Below is a set of records, and all of them should be retyped exactly, minus the pictures.
── SUPPLIED RECORDS
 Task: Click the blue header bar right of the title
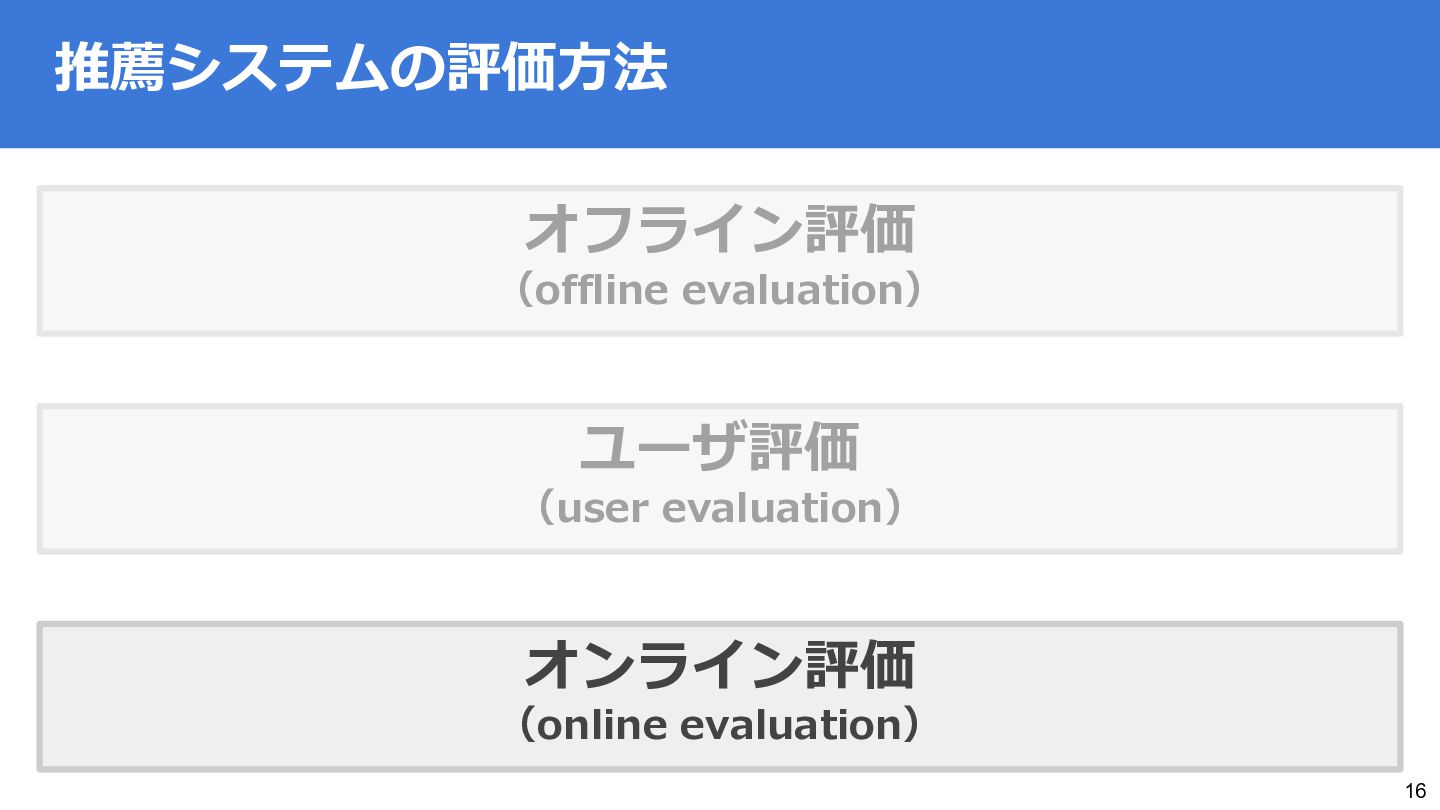[1050, 72]
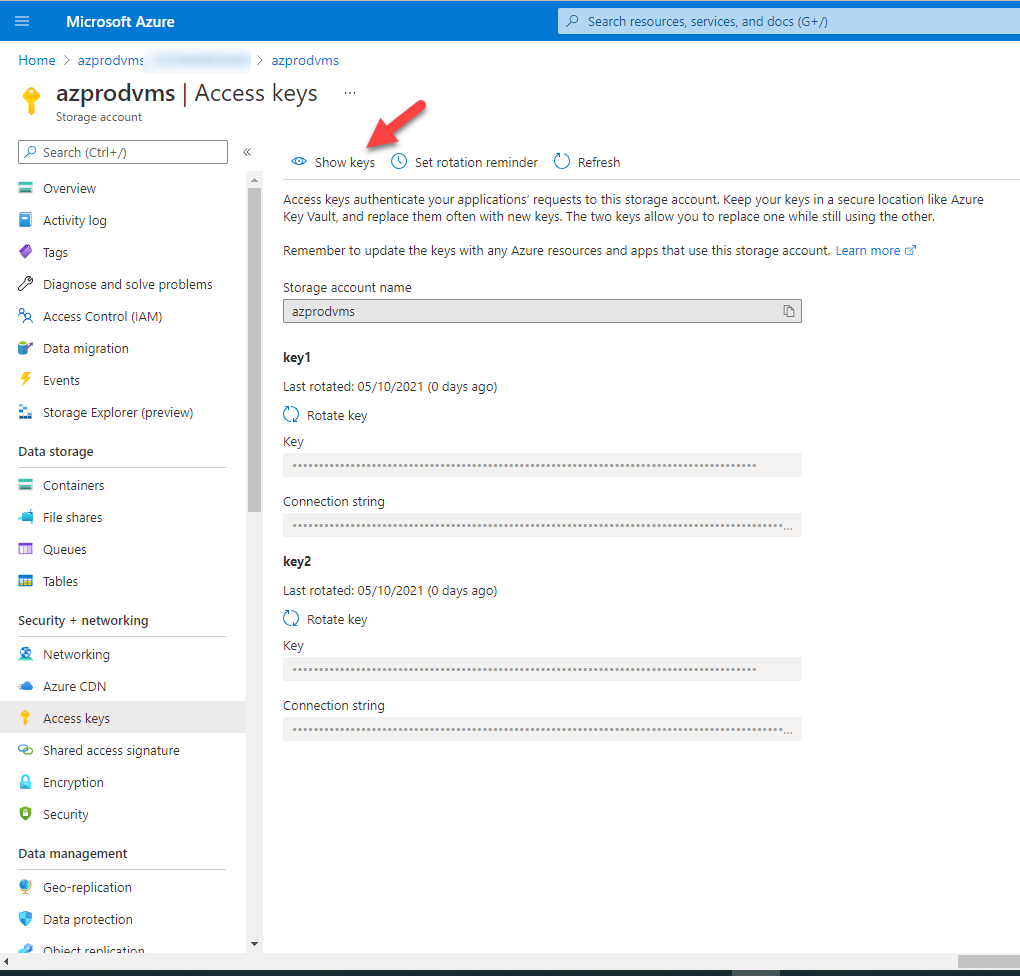Screen dimensions: 1020x976
Task: Click the Refresh icon in toolbar
Action: pyautogui.click(x=562, y=162)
────
_SOLUTION FOR THIS TASK_
 Task: Click the blue header bar right of the title
[1050, 72]
Screen dimensions: 1020x976
Task: Click the Refresh icon in toolbar
Action: pyautogui.click(x=562, y=162)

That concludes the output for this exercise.